Providence County Bank v. Benson

Massachusetts Supreme Judicial Court
Providence County Bank v. Benson, 41 Mass. 204 (Mass. 1840)
Dewey

Providence County Bank v. Benson

Opinion of the Court

Dewey J.

delivered the opinion of the Court. The only question in the present case is, which of two contending claimants has the better legal right to receive of the Manufacturers’ Mutual Fire Insurance Company the avails of a policy effected at that office, the supposed'trustees waiving all objections as to their own liability to pay the same, and merely raising the point which of these parties may legally demand the payment thereof from them.

- The policy, in its terms, purports to be solely for the benefit of the Millville Manufacturing Company, this being the copartnership name of the principal defendants, Benson and others. If the case rested here, of course the trustees would be clearly chargeable in the suit in favor of the plaintiffs. The defence taken by Whitney, who claims this money in the hands of the insurance company, is put on two grounds :

1. That Benson and others, who procured the insurance, were acting as his agents and in his behalf, and that in law it is to be holden as made for his benefit, and maybe enforced by him in his own name.

*2092. That if the policy was so made, that the legal interest in the same was in Benson and others, yet inasmuch as it was effected for the benefit of Whitney, and in pursuance of an agreement with him by Benson & Co., and notice had been given to Whitney previously to the loss, that such insurance had been effected for his benefit, it was an equitable assignment of the policy to Whitney to secure him in case of loss of the property by fire, and as such assignee, he should be protected against this trustee process.

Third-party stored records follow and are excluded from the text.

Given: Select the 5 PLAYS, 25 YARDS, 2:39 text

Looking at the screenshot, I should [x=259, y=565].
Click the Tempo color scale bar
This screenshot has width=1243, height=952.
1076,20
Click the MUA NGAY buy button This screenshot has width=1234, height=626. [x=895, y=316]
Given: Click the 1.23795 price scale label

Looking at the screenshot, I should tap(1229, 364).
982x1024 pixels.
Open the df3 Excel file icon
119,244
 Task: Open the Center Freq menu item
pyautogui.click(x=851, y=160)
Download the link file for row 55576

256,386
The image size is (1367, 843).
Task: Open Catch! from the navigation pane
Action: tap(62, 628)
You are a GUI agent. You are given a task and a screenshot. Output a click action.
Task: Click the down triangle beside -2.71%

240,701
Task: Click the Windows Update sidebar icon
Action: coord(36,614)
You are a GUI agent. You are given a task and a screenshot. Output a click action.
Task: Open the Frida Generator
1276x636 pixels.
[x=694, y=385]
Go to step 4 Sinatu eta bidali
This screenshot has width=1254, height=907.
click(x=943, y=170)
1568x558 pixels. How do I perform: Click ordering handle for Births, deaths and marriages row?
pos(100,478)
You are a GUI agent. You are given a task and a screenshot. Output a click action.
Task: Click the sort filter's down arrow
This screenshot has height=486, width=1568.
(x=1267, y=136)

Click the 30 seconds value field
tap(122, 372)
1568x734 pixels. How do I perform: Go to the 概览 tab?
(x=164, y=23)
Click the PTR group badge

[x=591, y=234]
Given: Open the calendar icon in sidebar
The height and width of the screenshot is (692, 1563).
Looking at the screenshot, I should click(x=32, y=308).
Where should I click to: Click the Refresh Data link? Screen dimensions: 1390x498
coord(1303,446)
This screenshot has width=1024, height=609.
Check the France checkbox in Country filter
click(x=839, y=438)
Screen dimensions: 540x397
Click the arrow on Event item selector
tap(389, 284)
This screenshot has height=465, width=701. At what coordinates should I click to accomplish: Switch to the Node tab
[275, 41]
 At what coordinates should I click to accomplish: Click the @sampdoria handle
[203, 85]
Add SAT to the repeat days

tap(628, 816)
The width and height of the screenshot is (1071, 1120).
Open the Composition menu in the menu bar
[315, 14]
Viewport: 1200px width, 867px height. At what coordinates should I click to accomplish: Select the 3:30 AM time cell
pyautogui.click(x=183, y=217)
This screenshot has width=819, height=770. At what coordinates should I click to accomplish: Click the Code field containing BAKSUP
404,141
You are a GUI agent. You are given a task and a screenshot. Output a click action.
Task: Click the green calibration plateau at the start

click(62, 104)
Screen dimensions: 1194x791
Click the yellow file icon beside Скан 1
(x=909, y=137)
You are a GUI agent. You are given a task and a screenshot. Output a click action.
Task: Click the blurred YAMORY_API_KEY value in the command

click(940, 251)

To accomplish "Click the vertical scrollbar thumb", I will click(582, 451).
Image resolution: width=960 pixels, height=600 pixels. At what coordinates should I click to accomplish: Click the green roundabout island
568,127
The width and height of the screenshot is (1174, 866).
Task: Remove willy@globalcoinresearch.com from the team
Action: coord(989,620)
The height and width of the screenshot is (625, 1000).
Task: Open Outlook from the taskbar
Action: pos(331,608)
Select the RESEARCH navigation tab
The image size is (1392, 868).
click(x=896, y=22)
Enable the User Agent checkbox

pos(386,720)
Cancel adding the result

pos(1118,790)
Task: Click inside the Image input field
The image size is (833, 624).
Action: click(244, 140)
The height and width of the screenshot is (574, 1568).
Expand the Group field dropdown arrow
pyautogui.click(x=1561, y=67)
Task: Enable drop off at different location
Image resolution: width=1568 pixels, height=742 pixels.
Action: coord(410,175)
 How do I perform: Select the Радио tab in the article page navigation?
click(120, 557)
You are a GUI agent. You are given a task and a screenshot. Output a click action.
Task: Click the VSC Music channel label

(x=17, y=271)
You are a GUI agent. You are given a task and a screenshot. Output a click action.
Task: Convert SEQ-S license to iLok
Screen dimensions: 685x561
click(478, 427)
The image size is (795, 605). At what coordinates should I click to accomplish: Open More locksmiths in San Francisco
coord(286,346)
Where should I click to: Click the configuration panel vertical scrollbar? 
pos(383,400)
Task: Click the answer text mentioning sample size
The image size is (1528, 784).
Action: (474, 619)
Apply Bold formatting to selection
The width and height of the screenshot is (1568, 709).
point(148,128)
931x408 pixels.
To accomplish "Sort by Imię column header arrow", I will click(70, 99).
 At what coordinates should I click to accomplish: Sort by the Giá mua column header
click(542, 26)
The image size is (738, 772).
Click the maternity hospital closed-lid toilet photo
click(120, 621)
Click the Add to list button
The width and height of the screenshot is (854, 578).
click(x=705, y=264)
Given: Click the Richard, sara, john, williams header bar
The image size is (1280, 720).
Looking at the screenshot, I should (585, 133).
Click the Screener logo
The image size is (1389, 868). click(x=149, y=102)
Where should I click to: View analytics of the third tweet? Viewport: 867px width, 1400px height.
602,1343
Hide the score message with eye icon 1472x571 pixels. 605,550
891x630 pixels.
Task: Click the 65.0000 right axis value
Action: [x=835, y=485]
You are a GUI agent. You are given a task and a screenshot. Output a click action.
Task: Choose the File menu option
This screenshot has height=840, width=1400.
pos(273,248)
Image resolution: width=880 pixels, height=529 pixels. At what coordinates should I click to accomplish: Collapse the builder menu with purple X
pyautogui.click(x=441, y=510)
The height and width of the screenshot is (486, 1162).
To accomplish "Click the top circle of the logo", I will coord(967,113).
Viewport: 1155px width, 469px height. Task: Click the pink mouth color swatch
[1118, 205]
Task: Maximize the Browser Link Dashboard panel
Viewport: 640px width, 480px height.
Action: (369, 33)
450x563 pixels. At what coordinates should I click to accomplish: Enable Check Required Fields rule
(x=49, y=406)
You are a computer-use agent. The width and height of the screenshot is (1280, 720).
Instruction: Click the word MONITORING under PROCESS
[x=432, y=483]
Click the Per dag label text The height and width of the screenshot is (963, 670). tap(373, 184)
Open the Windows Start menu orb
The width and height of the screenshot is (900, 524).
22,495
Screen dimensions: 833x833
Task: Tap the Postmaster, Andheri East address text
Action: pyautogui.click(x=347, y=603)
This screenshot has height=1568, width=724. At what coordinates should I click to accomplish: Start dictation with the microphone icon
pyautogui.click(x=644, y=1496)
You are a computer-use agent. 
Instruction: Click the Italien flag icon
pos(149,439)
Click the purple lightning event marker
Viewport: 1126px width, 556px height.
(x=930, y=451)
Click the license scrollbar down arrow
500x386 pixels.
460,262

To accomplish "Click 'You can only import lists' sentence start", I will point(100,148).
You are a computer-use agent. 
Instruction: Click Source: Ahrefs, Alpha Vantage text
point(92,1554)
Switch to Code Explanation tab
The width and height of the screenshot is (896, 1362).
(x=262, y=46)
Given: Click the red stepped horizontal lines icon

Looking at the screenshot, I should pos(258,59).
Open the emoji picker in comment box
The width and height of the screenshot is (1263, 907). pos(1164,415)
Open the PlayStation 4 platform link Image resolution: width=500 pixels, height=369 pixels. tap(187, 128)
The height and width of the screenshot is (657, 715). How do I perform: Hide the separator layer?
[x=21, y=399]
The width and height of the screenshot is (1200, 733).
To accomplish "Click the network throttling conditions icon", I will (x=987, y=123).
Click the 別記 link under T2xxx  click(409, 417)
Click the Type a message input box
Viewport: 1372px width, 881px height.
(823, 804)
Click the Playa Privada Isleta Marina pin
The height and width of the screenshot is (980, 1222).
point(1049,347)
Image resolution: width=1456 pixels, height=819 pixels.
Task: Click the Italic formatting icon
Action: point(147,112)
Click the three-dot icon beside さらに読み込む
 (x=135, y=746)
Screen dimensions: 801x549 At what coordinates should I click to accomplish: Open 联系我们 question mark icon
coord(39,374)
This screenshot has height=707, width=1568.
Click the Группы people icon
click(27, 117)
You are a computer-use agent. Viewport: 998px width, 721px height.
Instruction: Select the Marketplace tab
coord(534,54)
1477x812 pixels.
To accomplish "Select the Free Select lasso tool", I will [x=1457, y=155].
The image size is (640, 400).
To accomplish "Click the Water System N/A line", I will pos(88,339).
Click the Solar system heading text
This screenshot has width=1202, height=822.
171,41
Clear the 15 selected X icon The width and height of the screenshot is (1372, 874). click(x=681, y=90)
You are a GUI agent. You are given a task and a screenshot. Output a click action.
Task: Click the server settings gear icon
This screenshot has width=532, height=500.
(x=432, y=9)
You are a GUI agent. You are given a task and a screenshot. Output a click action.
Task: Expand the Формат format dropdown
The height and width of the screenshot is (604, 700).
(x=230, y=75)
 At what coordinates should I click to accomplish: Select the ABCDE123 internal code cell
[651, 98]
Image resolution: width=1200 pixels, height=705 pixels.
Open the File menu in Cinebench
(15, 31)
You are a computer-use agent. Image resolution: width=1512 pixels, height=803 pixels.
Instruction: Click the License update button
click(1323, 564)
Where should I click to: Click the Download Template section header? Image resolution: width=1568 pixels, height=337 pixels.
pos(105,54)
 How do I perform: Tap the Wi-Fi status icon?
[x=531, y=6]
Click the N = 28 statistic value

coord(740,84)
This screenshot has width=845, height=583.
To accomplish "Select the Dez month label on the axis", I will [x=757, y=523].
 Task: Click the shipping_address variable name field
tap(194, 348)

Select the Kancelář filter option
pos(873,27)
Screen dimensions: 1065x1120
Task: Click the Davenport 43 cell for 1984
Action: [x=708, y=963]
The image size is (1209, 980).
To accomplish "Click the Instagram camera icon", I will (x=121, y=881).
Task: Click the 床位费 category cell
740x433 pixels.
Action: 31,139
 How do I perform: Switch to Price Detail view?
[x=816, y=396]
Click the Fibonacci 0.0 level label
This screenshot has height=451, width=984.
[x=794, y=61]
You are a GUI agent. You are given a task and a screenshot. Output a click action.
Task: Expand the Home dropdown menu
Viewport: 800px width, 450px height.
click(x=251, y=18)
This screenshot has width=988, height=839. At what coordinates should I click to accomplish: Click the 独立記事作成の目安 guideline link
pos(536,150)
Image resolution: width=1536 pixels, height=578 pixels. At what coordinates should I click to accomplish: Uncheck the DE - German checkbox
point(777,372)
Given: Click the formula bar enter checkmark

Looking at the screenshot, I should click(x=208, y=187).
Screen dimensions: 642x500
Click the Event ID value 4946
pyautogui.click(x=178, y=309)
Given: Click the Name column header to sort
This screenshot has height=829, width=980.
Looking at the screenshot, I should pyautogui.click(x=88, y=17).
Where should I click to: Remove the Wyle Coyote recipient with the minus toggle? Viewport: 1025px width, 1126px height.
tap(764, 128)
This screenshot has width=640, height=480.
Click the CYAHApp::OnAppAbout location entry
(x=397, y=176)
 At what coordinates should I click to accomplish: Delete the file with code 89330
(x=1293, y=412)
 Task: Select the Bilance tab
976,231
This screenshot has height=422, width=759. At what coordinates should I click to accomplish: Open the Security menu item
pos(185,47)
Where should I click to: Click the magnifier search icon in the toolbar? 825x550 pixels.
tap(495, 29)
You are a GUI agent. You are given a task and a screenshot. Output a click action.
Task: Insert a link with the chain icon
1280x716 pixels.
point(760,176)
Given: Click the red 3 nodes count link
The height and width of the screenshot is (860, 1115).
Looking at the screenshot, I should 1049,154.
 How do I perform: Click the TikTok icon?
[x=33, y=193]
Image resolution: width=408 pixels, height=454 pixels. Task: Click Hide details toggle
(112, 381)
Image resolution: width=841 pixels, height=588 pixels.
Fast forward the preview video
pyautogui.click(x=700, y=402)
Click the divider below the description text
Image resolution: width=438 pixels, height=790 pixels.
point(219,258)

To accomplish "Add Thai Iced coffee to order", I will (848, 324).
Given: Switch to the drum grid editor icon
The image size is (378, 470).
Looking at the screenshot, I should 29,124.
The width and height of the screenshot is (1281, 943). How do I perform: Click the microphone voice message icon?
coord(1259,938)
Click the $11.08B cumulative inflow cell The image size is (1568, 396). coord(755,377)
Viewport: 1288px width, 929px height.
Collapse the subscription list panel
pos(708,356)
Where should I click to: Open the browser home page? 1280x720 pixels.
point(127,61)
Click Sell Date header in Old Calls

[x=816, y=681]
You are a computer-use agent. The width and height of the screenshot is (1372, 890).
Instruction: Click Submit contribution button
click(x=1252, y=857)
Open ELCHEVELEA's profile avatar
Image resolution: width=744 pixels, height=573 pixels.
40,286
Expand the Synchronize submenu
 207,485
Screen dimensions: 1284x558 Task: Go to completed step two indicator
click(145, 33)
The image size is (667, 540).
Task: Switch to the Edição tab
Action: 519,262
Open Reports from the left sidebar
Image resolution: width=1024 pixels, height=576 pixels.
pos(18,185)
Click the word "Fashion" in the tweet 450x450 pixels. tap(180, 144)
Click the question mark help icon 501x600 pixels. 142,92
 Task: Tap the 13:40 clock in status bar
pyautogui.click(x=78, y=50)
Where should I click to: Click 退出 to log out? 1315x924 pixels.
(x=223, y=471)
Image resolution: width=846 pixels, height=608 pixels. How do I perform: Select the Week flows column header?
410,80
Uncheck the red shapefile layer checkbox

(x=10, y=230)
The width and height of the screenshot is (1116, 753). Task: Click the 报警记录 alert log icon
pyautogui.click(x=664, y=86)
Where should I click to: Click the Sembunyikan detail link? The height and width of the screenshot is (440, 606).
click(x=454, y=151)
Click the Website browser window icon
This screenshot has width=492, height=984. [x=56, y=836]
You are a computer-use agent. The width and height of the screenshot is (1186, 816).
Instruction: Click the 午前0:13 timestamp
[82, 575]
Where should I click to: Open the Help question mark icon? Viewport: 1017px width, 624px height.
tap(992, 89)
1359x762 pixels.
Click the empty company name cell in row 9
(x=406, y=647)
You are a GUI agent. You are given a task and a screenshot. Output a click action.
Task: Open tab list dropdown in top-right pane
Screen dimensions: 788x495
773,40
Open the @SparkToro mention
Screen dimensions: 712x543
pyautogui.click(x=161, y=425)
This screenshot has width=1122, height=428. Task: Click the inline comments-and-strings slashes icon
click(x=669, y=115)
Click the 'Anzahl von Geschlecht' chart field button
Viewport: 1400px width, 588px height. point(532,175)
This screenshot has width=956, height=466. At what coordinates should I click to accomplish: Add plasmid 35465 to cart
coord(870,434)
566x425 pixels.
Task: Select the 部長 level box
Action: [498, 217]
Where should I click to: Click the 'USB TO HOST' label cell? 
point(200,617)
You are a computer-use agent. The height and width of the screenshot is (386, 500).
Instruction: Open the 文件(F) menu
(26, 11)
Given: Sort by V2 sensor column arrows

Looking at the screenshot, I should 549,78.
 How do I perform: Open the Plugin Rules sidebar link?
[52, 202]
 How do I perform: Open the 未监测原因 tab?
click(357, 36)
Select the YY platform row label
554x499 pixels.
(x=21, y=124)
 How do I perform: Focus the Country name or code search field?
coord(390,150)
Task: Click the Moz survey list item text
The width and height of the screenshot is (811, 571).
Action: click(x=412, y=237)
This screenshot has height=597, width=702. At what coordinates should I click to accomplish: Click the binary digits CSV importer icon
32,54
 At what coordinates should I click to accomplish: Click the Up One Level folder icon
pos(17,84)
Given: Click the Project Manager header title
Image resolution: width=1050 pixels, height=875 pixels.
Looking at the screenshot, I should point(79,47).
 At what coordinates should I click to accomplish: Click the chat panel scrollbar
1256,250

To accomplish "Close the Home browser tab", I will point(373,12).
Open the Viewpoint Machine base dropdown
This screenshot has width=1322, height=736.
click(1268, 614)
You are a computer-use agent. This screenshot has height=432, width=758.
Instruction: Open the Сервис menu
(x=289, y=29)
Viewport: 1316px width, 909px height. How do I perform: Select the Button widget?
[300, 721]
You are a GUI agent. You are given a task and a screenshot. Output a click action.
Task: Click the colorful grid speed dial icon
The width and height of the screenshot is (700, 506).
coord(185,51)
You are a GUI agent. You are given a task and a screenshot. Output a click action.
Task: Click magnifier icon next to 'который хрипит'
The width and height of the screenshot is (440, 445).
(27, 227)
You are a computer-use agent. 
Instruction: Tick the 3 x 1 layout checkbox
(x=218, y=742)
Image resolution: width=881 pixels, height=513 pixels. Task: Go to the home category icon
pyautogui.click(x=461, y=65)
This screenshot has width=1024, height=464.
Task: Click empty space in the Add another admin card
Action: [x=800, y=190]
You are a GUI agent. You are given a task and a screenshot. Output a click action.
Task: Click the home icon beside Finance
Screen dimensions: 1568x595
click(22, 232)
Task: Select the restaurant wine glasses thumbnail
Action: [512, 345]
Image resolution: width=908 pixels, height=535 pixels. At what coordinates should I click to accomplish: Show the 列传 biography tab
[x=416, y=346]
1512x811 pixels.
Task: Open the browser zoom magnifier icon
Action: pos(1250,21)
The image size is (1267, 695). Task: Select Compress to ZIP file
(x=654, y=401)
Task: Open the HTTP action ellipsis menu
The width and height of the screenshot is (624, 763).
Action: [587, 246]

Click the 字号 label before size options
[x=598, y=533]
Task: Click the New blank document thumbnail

It becomes material to consider in whom was the legal property in the stock insured, at the time the insurance was effected. The counsel for Whitney contend, that the contract as to the wool between Whitney and Benson, was a mere executory agreement, and the property would only pass to Benson and others upon payment for the wool in the manner stipulated in the written contract; while the plaintiffs contend, that the contract was an executed one, and the property immediately upon delivery vested in Benson and others.

It seems to the Court, that applying the principles of law as they have been ruled in several cases, to the terms of this contract, the effect of it must be taken to be, that the property in the wool remained in Whitney, and that he might well have insured in his own name his interest in the wool. It was not, however, thus insured, but the policy was issued in the name of the Millville Manufacturing Company. This, it is said, being the act of an agent, although in his own name, will enure to the benefit of the principal. Admitting the general doctrine to be, that an insurance effected by an agent in his own name would be legally available to the principal in his own right, it may still be questionable whether the present insurance was not procured by the agency of a party having a more direct interest in the property and in the policy than that of a mere agent, and whether it was not taken for such a term of time and under such circumstances as might render it a valid policy to cover for the defendants other risks than that of the stock of Whitney.

In the view the Court have taken of this case, however, we have not considered it necessary to decide whether an action might be maintained by Whitney in his own name upon this *210policy. If the policy was effected by the defendants, and the legal interest was' originally in them, so that it might have been properly the subject of a trustee process, yet it is also true, that if the debtor has, previous to the service of the trustee process, in good faith assigned his interest or right to a third person,' although such assignment is not effectual at law so far as to authorize the assignee to maintain an action in his own name, it may be a good assignment in equity, and one which a court of law will protect. Such assignments are now recognised by statute as a good bar to an attachment by the trustee process, and provision is made to enable the assignee to come in, and by proof sustain the validity of his assignment, and thus defeat the trustee process.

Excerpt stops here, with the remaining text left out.